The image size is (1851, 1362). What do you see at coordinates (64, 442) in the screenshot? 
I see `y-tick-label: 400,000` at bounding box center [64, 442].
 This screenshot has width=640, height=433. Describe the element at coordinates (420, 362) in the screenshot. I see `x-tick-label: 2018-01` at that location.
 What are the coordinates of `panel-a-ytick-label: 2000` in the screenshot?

# # # # # # #

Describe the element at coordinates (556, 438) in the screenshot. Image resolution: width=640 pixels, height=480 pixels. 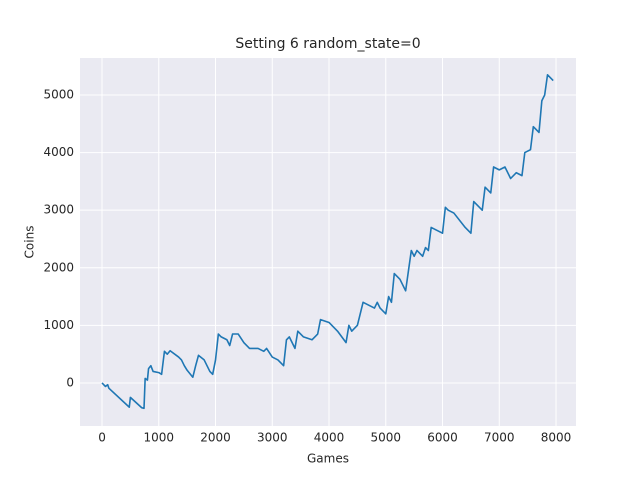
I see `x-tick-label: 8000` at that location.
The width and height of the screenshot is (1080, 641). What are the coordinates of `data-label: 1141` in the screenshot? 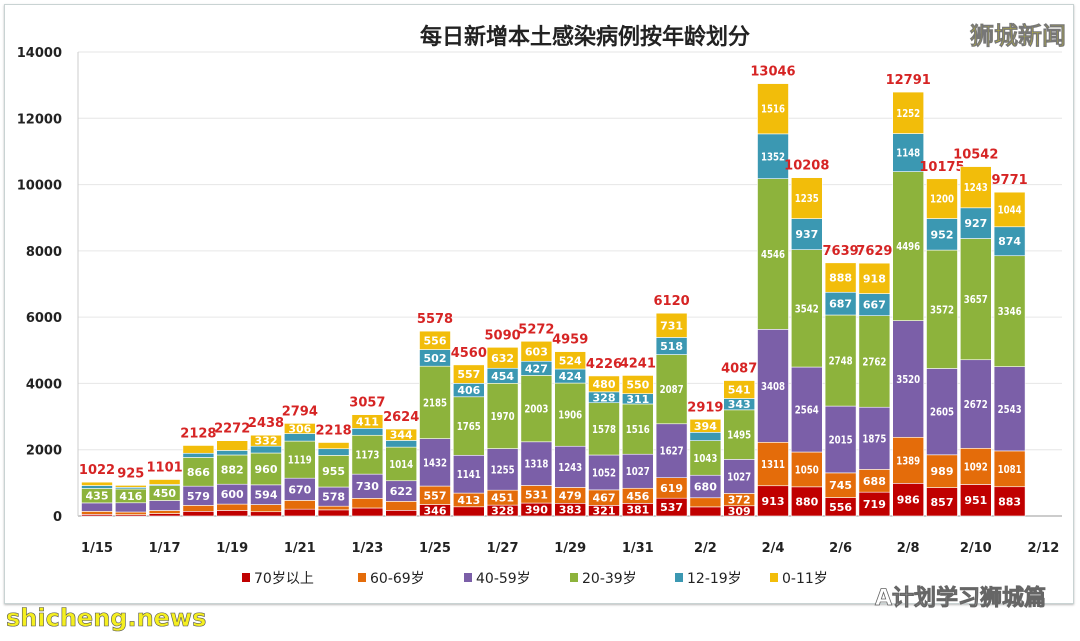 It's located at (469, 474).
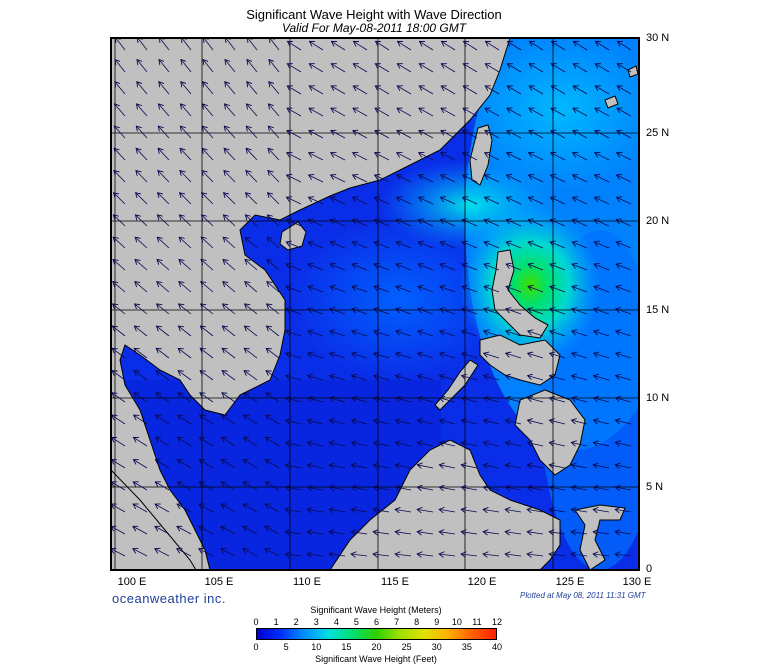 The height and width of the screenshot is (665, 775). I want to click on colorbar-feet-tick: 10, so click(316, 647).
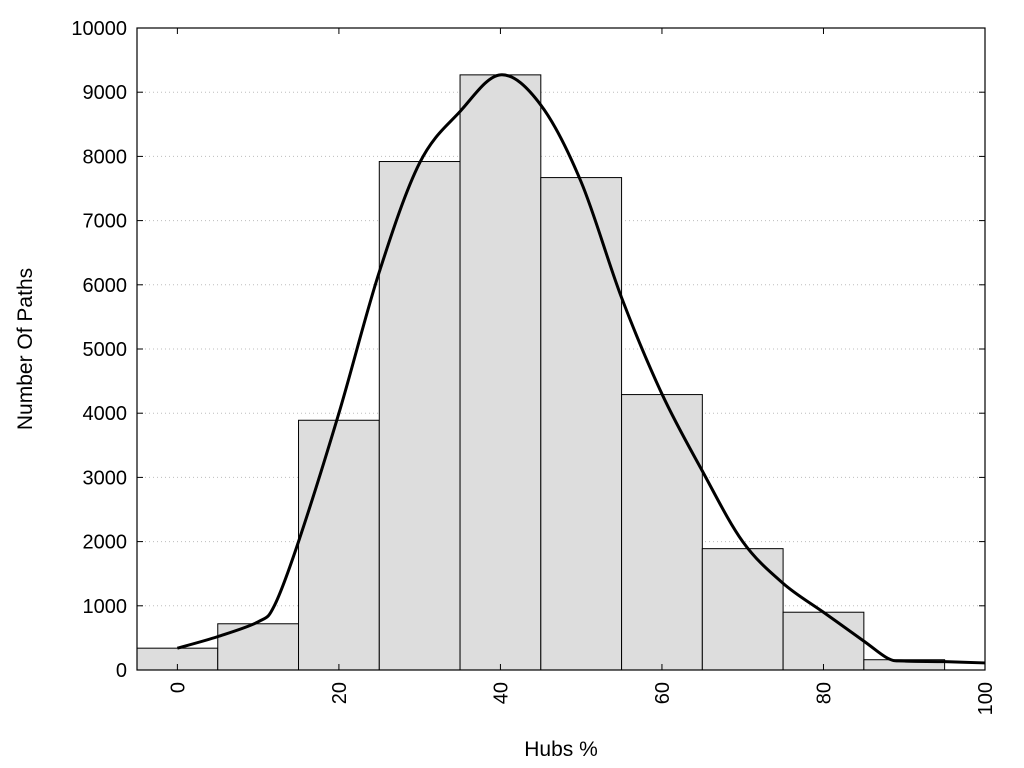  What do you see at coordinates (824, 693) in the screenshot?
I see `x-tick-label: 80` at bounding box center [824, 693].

# # # # # # #

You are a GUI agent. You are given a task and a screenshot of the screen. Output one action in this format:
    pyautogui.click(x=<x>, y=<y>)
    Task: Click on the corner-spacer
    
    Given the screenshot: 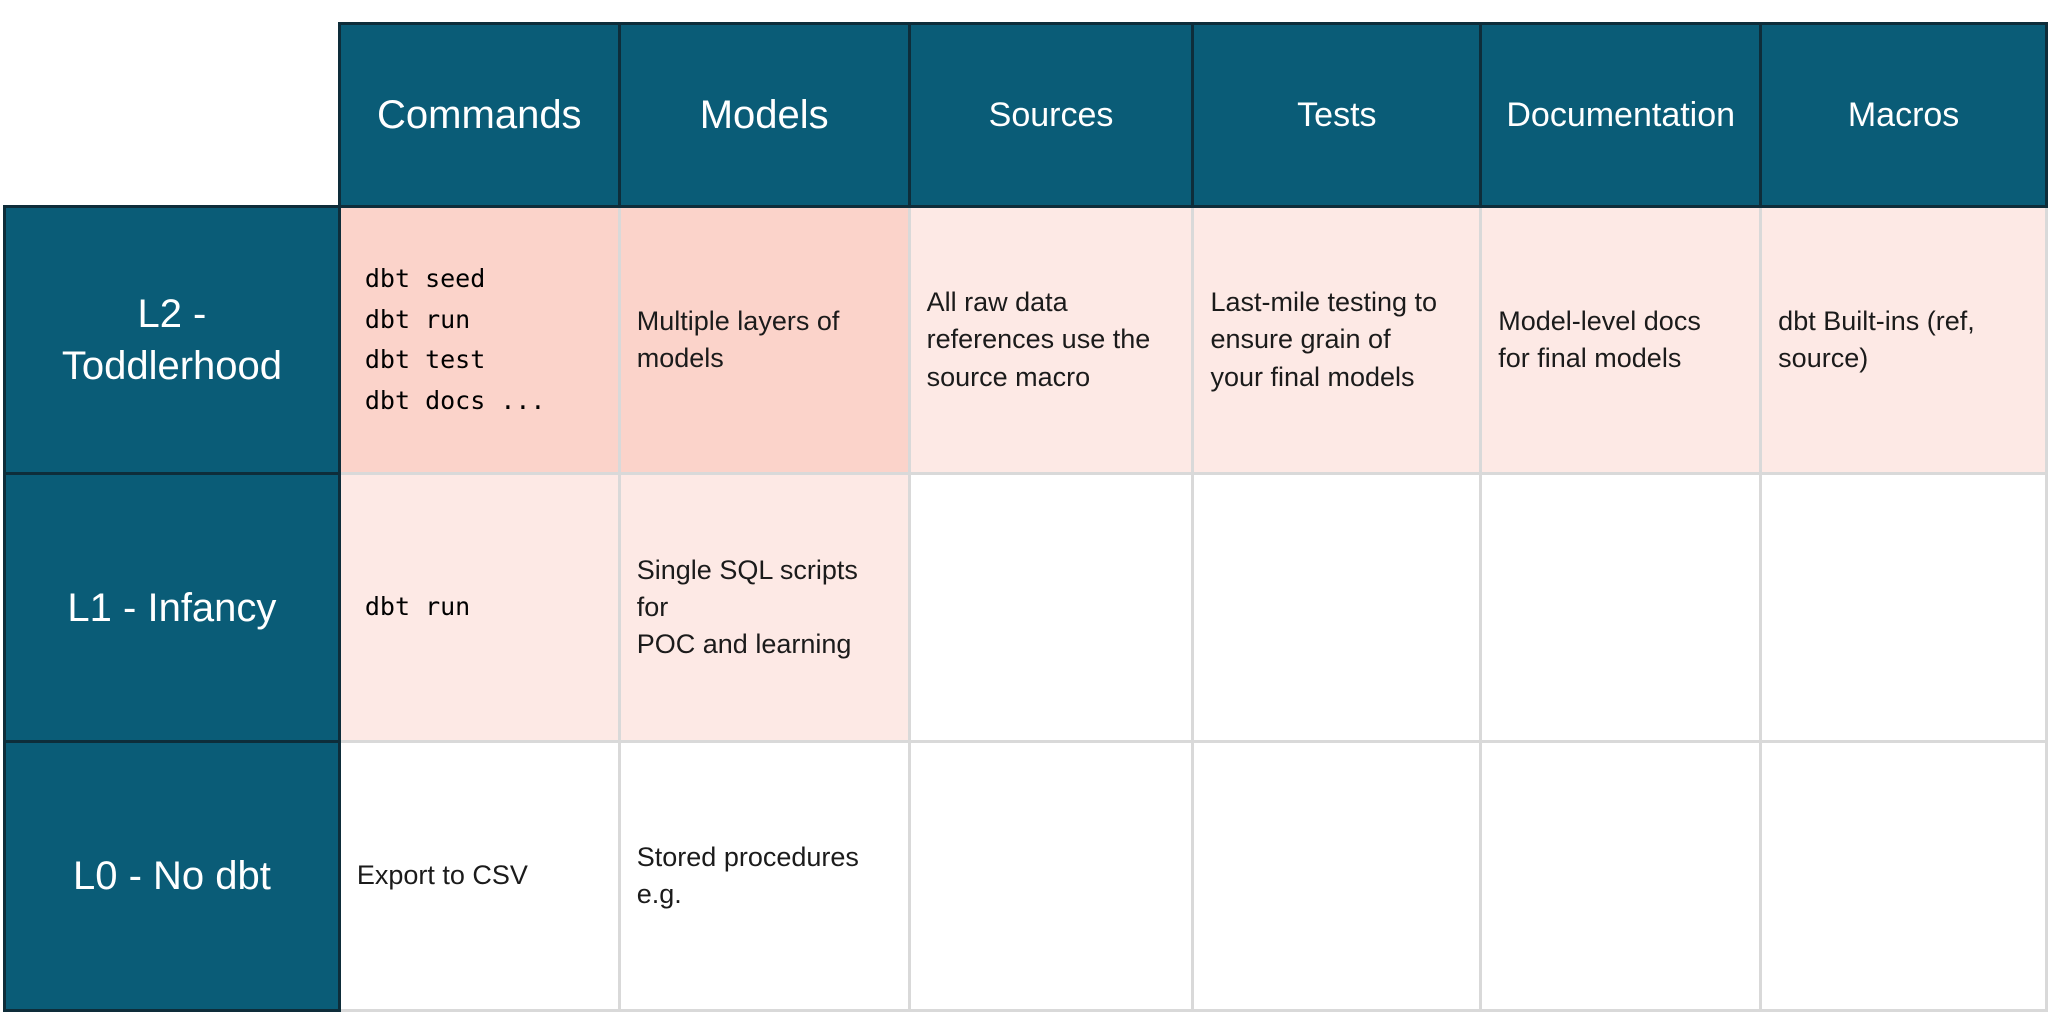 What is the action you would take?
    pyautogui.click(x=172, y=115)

# # # # # # #

[What to produce]: Can you print, word for word, the records from the line containing "The image size" through the line containing "center [64, 442].", with both of those lines included?

[Solution]:
The image size is (1851, 1362). What do you see at coordinates (64, 442) in the screenshot? 
I see `y-tick-label: 400,000` at bounding box center [64, 442].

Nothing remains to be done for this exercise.